**Given records**

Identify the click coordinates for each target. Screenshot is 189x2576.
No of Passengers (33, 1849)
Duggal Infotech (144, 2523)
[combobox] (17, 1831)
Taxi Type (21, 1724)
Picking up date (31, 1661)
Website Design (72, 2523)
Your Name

**Problem**
Send back exactly the lines of the listing above, beginning at the line containing "Duggal Infotech (144, 2523)" and ending with the last. Add nothing.

**Answer for the task**
Duggal Infotech (144, 2523)
[combobox] (17, 1831)
Taxi Type (21, 1724)
Picking up date (31, 1661)
Website Design (72, 2523)
Your Name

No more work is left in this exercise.